*Directions for this task*.
Please return the records below exactly as they stand, with the pictures removed.
*** Raw data
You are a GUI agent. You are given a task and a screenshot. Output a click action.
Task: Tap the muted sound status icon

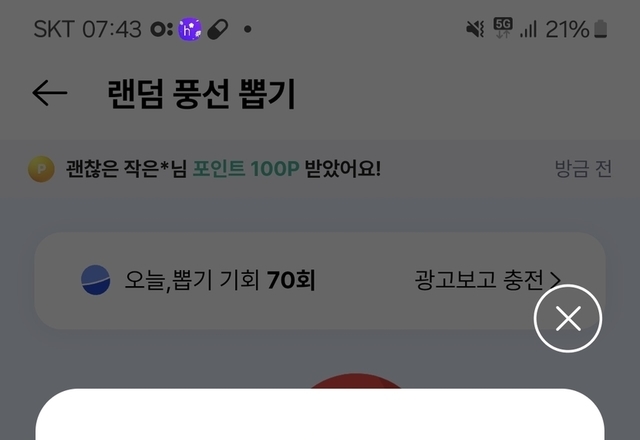click(x=475, y=29)
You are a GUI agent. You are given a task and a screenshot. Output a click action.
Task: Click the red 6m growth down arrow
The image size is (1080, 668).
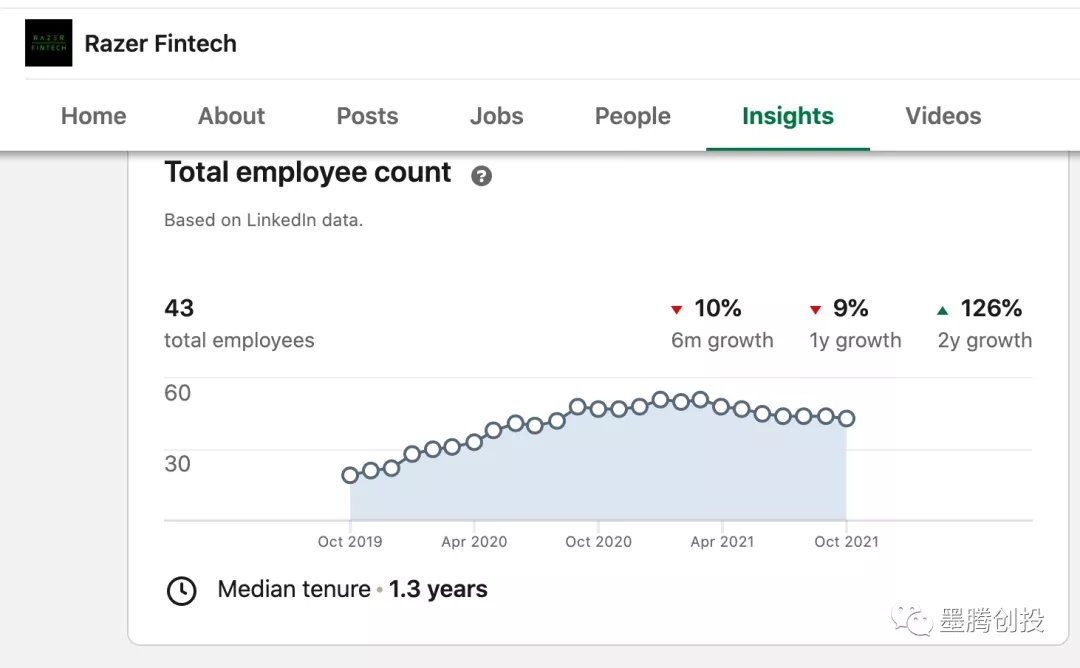tap(677, 309)
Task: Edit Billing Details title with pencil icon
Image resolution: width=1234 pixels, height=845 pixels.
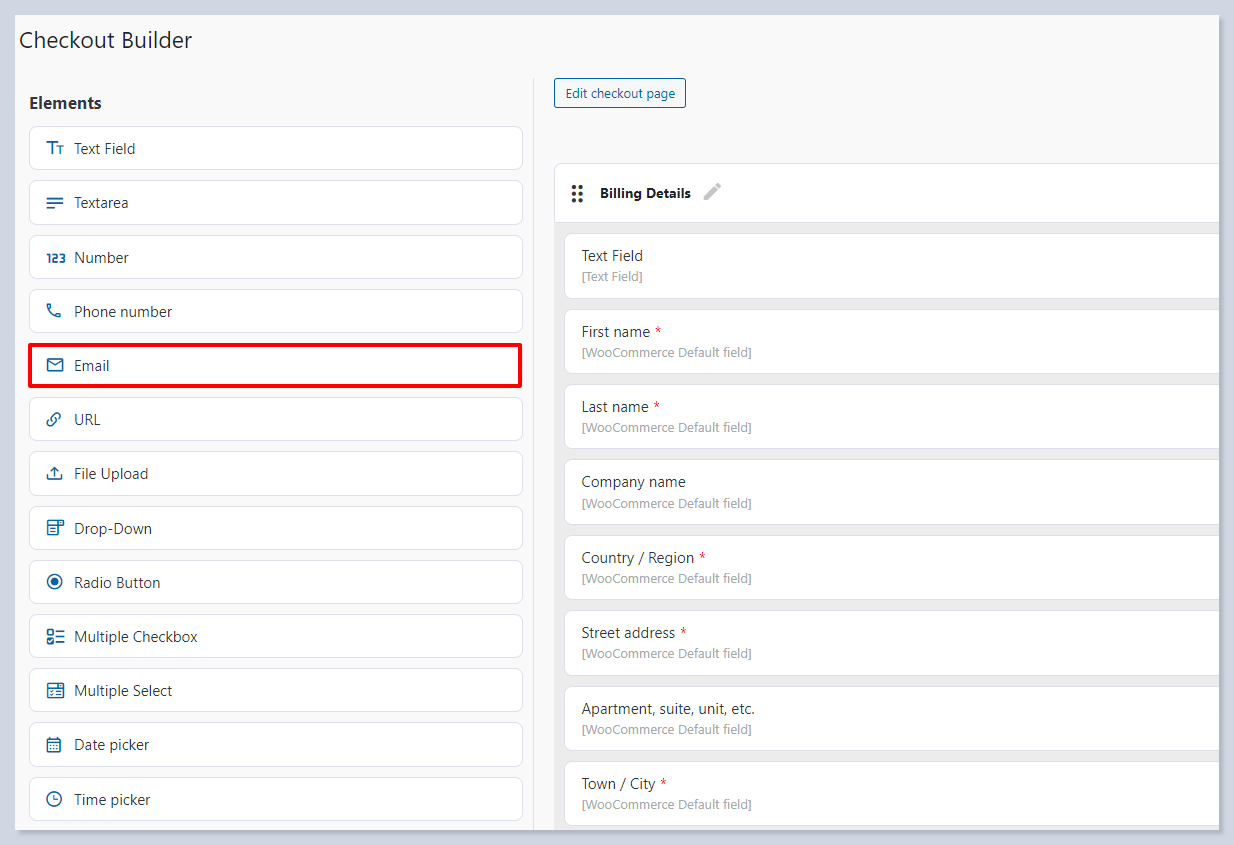Action: (x=712, y=192)
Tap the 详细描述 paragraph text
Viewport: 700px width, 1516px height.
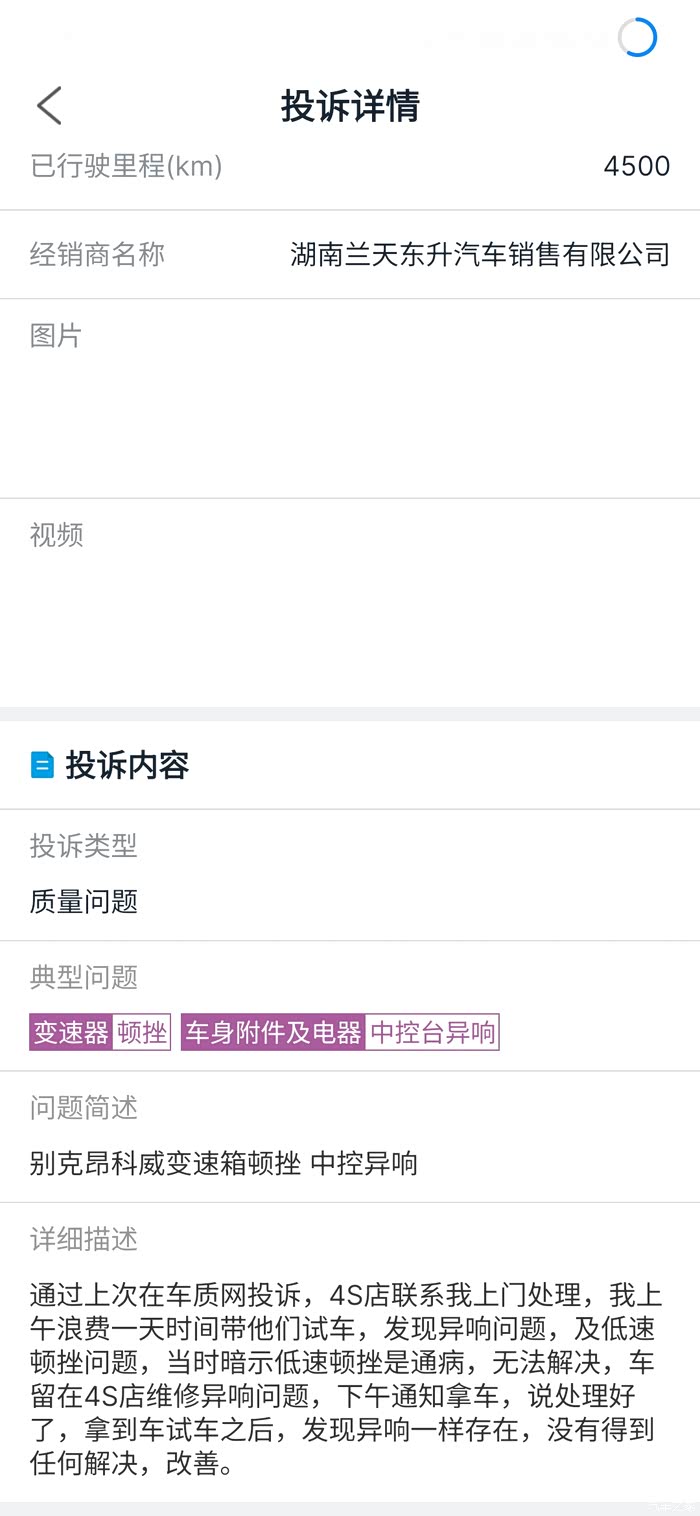click(x=345, y=1380)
******
*Answer box*.
You are a GUI agent. You are given a task and a screenshot. Output a click action.
Task: Tap the muted sound status icon

click(x=475, y=29)
You are a GUI agent. You are given a task and a screenshot. Output a click action.
Task: Click the red 6m growth down arrow
The image size is (1080, 668).
tap(677, 309)
Task: Edit Billing Details title with pencil icon
Image resolution: width=1234 pixels, height=845 pixels.
Action: (x=712, y=192)
Tap the 详细描述 paragraph text
Viewport: 700px width, 1516px height.
click(x=345, y=1380)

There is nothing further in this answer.